### Exercise details
Pull out every line of the material below that contains the string "width".
** BEGIN Extracted records **
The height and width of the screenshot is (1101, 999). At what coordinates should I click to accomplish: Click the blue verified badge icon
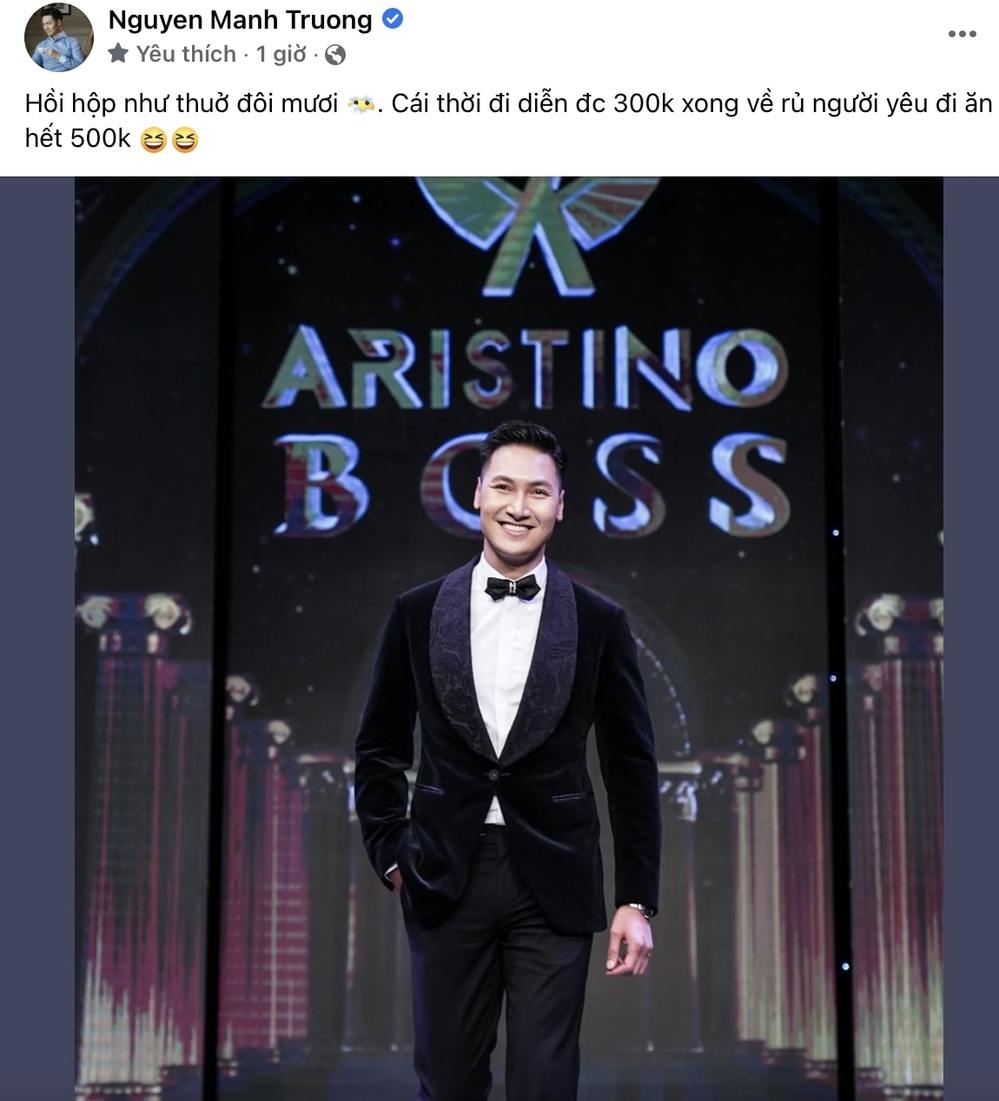click(x=392, y=19)
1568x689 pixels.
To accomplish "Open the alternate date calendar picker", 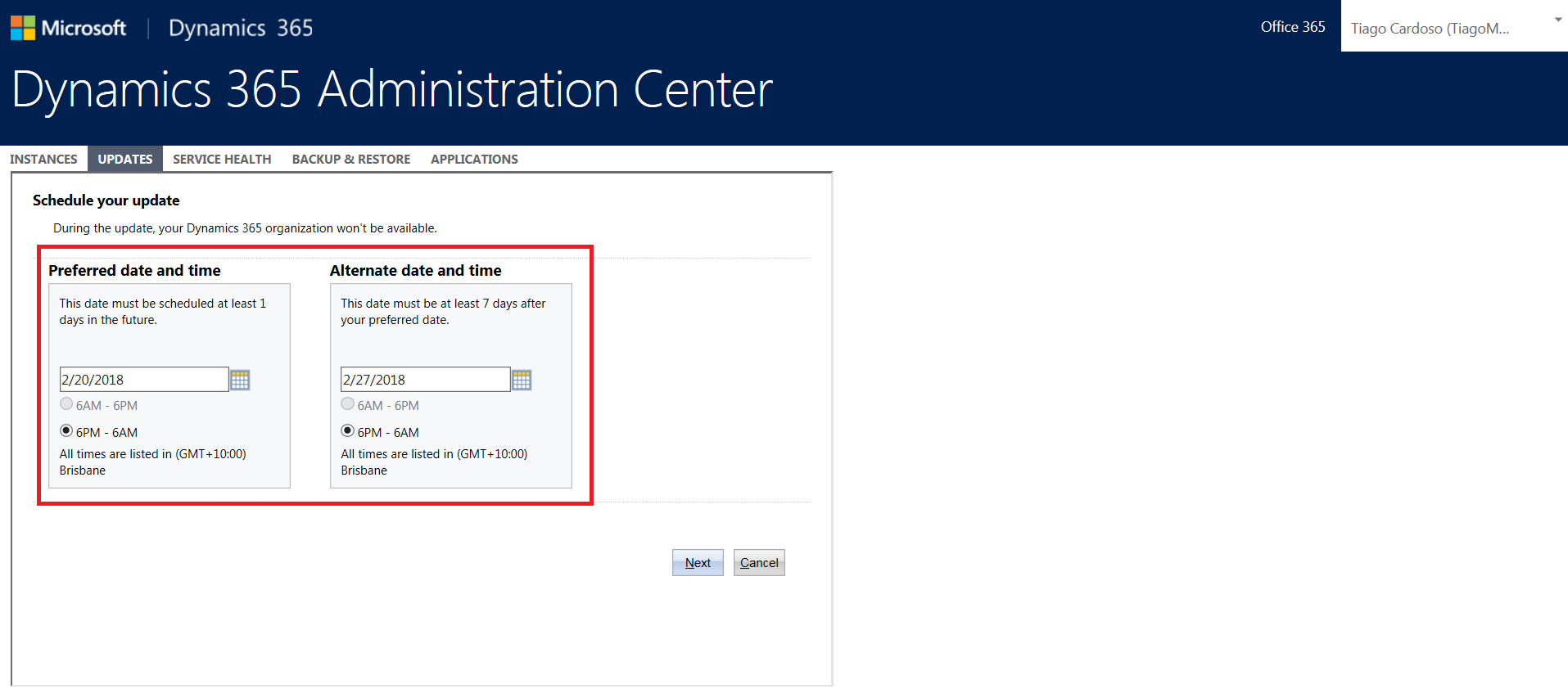I will coord(522,380).
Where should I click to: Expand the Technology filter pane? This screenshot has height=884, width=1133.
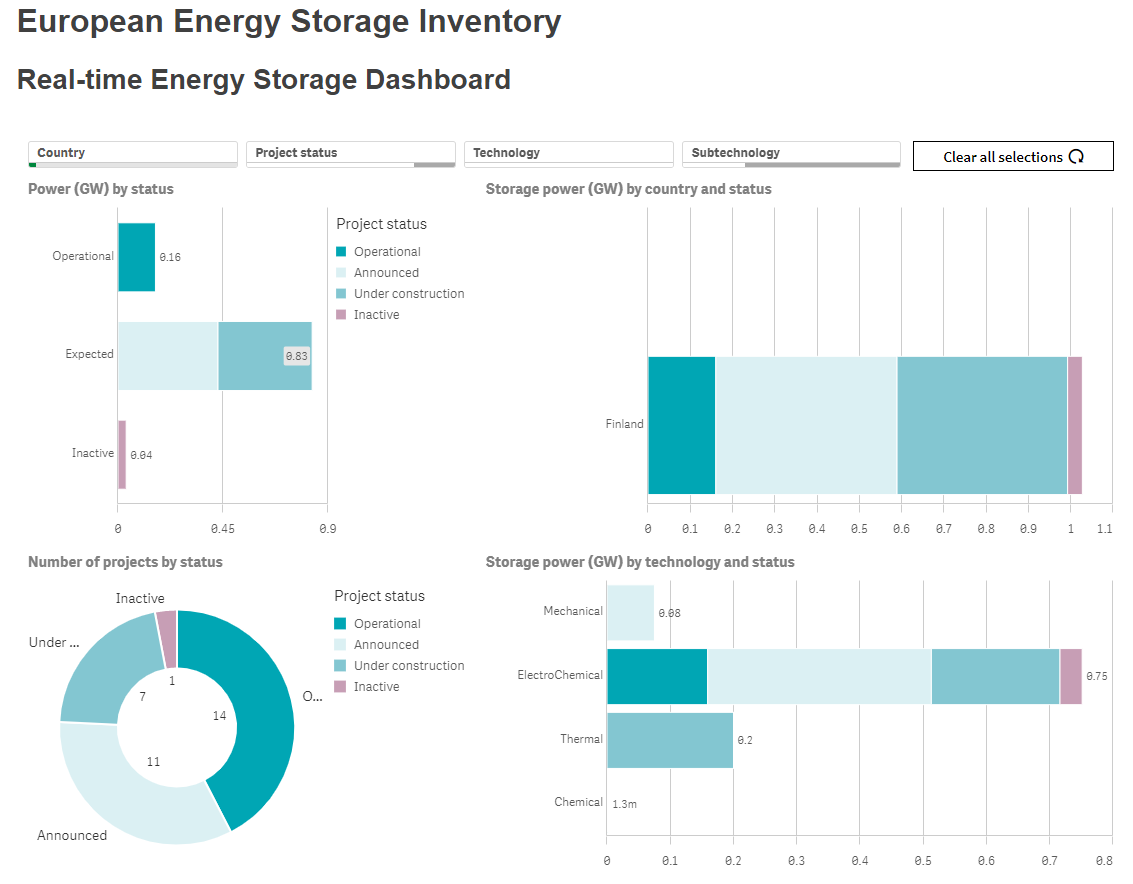568,153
** END Extracted records **
### Response to this task
The height and width of the screenshot is (1101, 999). At what coordinates should I click to accomplish: Click the blue verified badge icon
Where should I click to: Expand the Technology filter pane? This screenshot has height=884, width=1133.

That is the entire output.